The intracellular sodium concentration ([Na +] i) and resting potential ( E m) of cultured mouse glomus cells (clustered and isolated) were simultaneously measured with intracellular Na +-sensitive and conventional, KCl-filled, microelectrodes. Results obtained in clustered and isolated cells were similar. During normoxia (PO 2 122 Torr), [Na +] i was 12–13 mM corresponding to a Na + equilibrium potential ( E Na) of about 58 mV. Em was about −42 mV. Hypoxia, induced by Na 2S 2O 4 1 mM (PO 2 10 Torr), depolarized the cells by about 20 mV, [Na +] i increased by 21 mM and E Na dropped to about 35 mV. One millimolar of CoCl 2 depressed, or blocked, the effects of Na 2S 2O 4 on [Na +] i but did not affect hypoxic depolarization. Voltage-clamping at −70 mV, while delivering pulses of different amplitudes, produced only small (about 10 pA) and slow TTX-insensitive inward currents. Fast and large (TTX-sensitive) inward currents were not detected. The cell conductance (measured with voltage ramps) was less than 1 nS. It was not affected by hypoxia but was depressed by cobalt. Voltage ramps elicited small inward currents in control and hypoxic solutions that were much smaller than those induced by barium (presumably enhancing calcium currents).
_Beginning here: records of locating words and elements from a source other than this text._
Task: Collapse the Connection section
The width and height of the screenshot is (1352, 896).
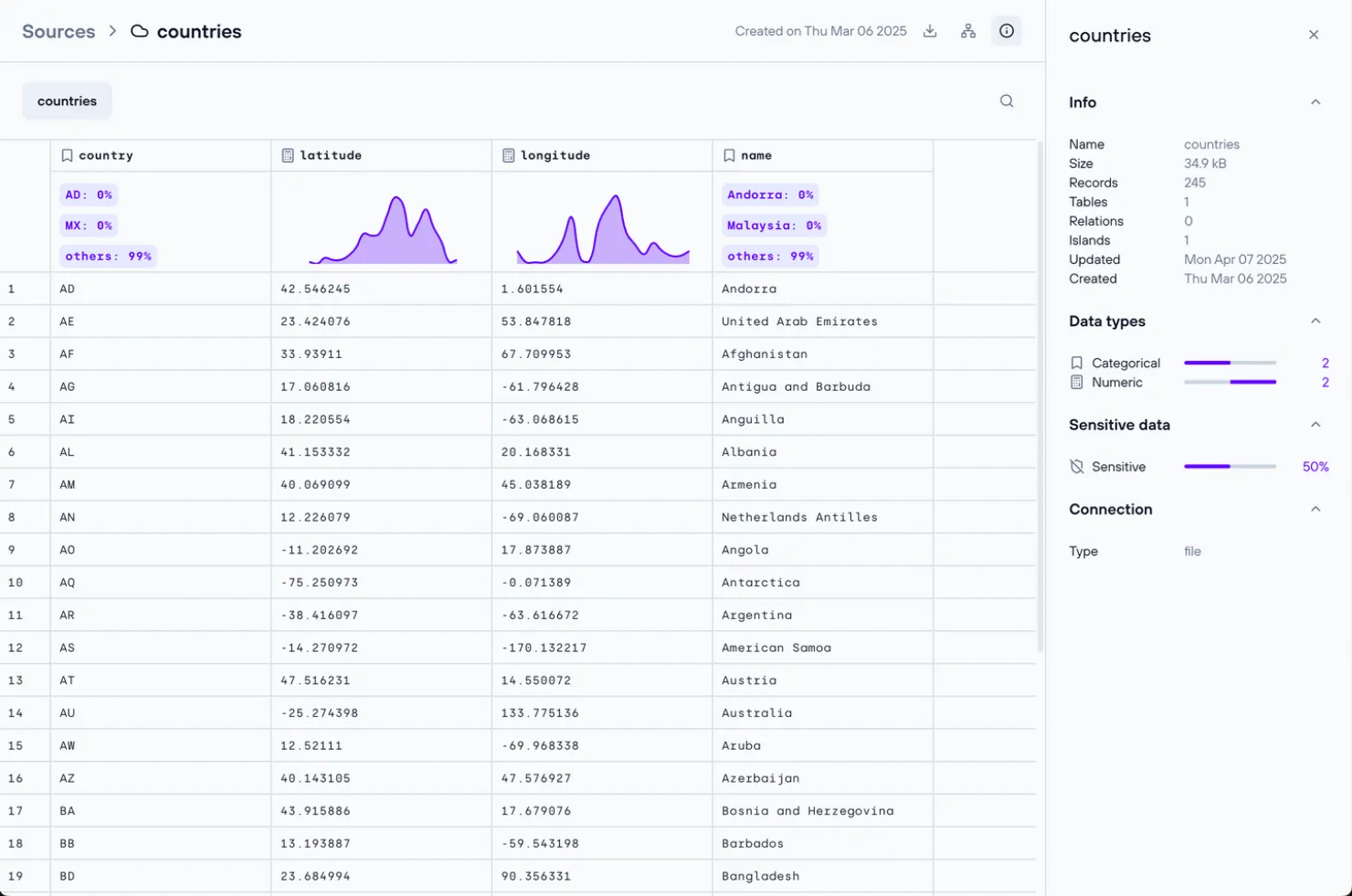Action: [1315, 510]
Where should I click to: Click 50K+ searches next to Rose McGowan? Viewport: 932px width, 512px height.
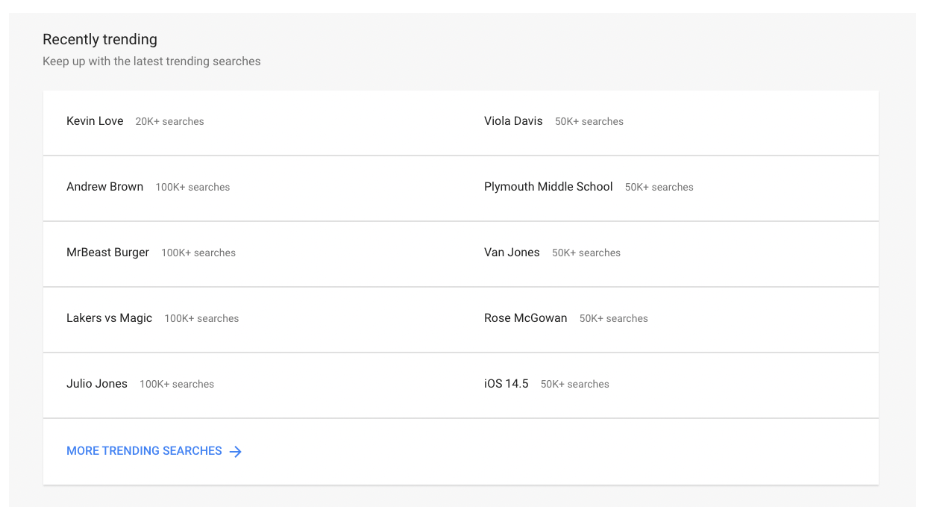pyautogui.click(x=613, y=319)
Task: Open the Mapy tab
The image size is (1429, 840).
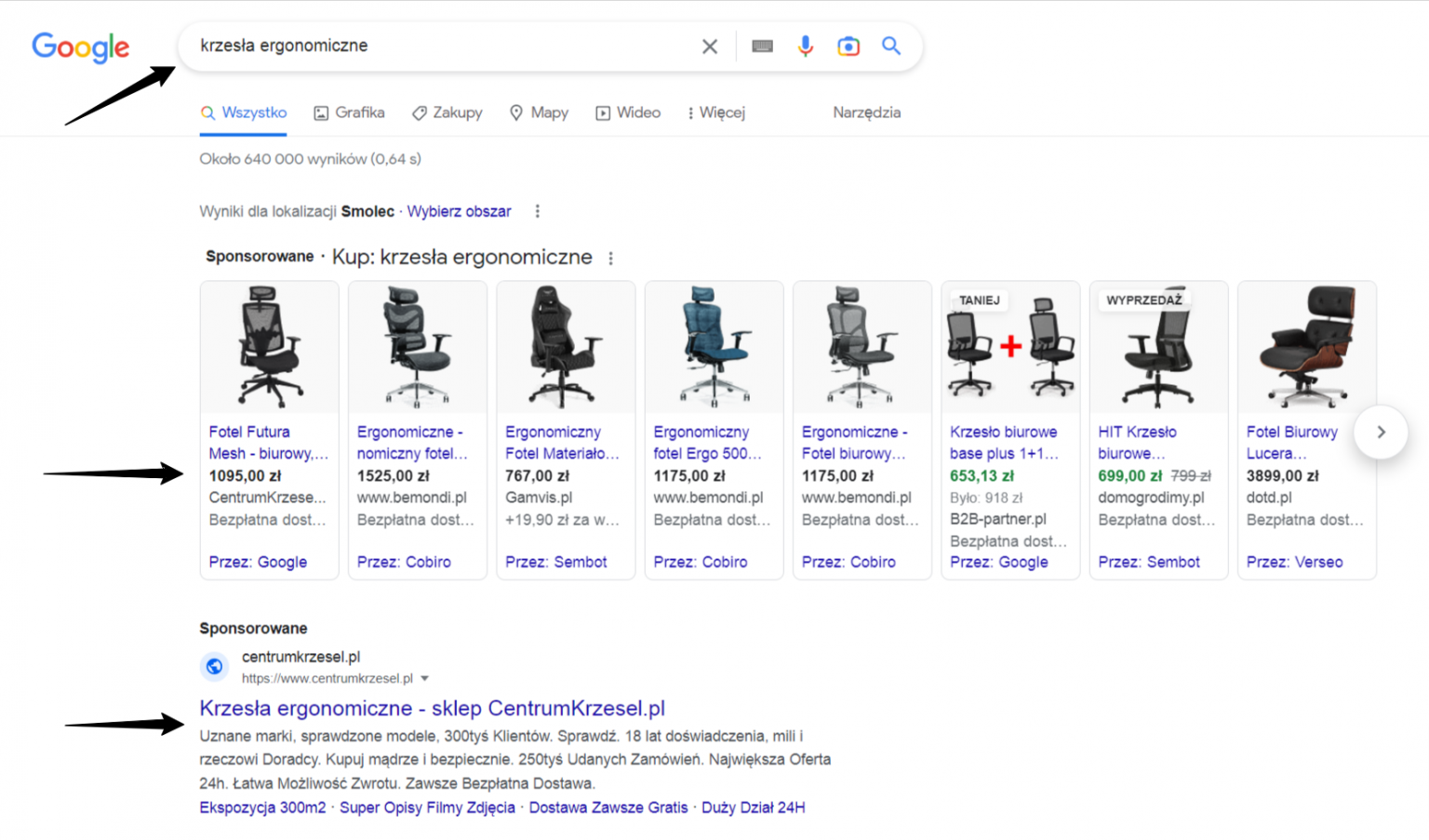Action: point(539,113)
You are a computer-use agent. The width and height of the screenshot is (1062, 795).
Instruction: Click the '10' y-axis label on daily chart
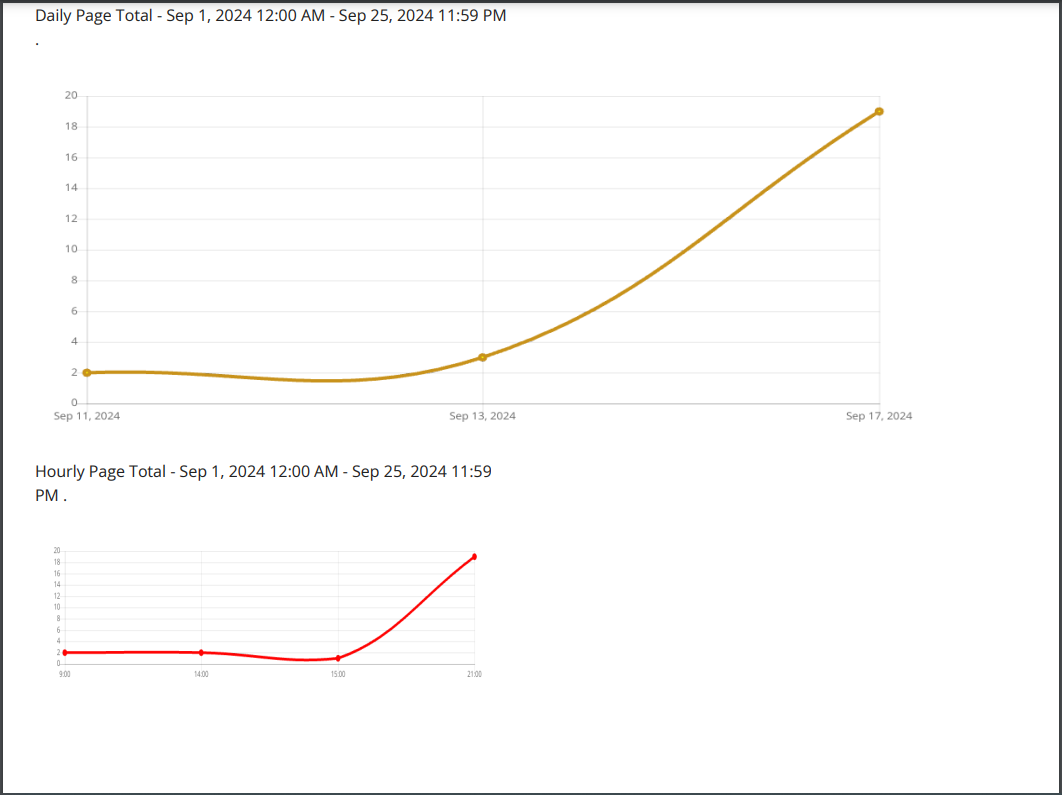(x=71, y=249)
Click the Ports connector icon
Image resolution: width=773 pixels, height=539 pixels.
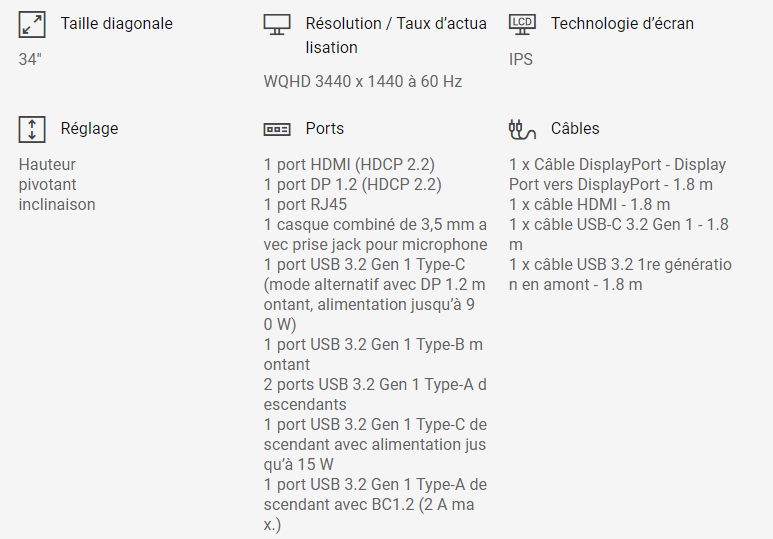(x=277, y=129)
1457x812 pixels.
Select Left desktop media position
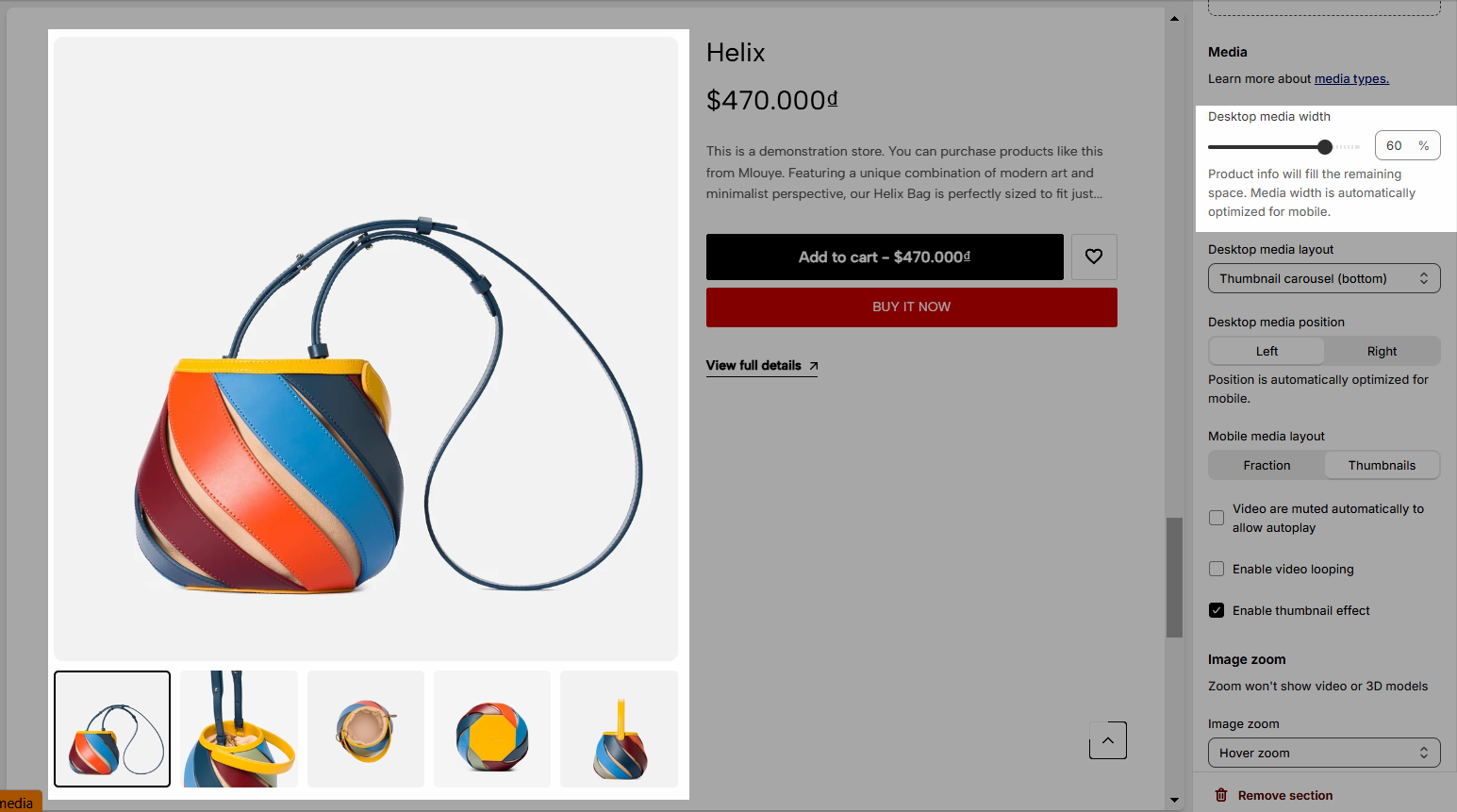1267,351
Also, normoxic and hypoxic currents had lower thresholds and their troughs were at more negative voltages than in the presence of Ba 2+. All currents were blocked by 1 mM CoCl 2 suggesting that, at this concentration, cobalt exerted a nonspecific effect on glomus membrane channels. Hypoxia induced a large [Na +] i increase (presumably through inflow), but very small voltage-gated inward currents. Thus, Na + increases (inflow) probably occurred by disturbing a Na +/K + exchange mechanism and not by activation of voltage-gated channels.